Und ein öffentlich-rechtlicher Sender mit klar formulierten Bildungsaufträgen sollte das auch nicht.
Zugegeben: Gelegentlich ärgere ich mich über Programmpunkte von HR 2 Kultur. Ein typisches Beispiel dafür ist die unkritische Beteiligung an der diesjährigen Aktion „Frankfurt liest ein Buch“. Ich habe nicht eine einzige Distanzierung gegenüber Martin Mosebach vernommen, dessen Roman „Westend“ dieses Mal im Mittelpunkt stand. Mosebach bekennt sich sehr offen zu den Vorstellungen des antimodernistischen und antidemokratischen Philosophen Nicolás Gómez Dávila (1913 – 1994), die eine unübersehbare Nähe zum Faschismus aufweisen. Folglich wurde ein Anti-Aufklärer und Antidemokrat zum Literaten hochstilisiert. Und auch der HR spendete Beifall.

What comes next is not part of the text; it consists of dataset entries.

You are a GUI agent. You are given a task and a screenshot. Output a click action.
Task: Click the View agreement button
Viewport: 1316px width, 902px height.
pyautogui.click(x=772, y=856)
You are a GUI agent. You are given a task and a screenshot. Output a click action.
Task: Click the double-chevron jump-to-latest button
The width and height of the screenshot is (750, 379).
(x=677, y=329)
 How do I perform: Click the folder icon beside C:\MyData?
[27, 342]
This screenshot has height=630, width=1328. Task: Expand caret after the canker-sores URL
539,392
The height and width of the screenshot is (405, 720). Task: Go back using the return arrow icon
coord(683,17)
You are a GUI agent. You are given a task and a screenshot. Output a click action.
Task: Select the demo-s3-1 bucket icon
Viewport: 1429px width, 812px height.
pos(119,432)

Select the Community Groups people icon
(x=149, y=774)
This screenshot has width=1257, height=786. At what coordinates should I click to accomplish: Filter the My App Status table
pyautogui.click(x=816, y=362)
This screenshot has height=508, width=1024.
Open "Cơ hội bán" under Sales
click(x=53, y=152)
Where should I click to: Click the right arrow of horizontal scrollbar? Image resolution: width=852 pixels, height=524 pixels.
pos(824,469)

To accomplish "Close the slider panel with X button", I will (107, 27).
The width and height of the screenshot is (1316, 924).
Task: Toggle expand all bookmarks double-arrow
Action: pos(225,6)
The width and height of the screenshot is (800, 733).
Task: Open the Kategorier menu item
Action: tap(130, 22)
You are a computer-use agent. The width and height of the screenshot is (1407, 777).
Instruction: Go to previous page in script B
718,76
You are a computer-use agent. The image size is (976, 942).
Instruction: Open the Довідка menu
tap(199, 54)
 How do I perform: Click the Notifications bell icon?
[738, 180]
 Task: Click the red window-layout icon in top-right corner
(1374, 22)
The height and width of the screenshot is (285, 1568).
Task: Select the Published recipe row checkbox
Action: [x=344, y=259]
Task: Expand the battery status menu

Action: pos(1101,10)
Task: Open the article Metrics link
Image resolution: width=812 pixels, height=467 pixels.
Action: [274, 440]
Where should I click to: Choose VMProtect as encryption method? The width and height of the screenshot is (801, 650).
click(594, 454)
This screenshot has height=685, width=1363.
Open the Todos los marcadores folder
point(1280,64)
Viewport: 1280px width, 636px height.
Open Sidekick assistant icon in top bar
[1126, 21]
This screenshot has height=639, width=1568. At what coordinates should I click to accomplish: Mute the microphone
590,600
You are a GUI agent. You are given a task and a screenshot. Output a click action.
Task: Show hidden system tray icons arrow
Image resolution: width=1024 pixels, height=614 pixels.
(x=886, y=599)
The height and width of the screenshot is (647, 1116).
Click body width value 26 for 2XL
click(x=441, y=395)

Möglicherweise ist die intellektuelle Abrüstung beim Hessischen Rundfunk politisch initiiert. Aus dem einst von der CDU als „Rotfunk“ gescholtenen Sender ist seit der von Roland Koch eingeleiteten Wende einer geworden, dessen Programm allzu häufig provinziell anmutet; vor allem dessen Fernsehprogramm. Während beispielsweise bei HR-Info und HR 2-Kultur (noch) relevante politische und gesellschaftliche Ereignisse im Vordergrund stehen, werden die Fernsehzuschauer beispielsweise über einen Königinnentag in Witzenhausen, ein Coaching gegen Prüfungsangst, den Trendsport Freiluftdancing, einen Sponsoring-Marsch zweier sehbehinderter Frauen oder die Hintergrundabläufe am Frankfurter Flughafen ausführlich informiert. Und unübersehbar sind die Links zu Facebook und Instagram platziert.
Da liegt der Verdacht nahe, dass die angekündigte Umstrukturierung de facto die Vorgabe weiterer Ziele (nämlich umfassende Desinformation) durch die derzeitigen Landesregierung bedeutet. Und eine deutliche Kampfansage an den ursprünglichen Auftrag des öffentlich-rechtlichen Rundfunks ist.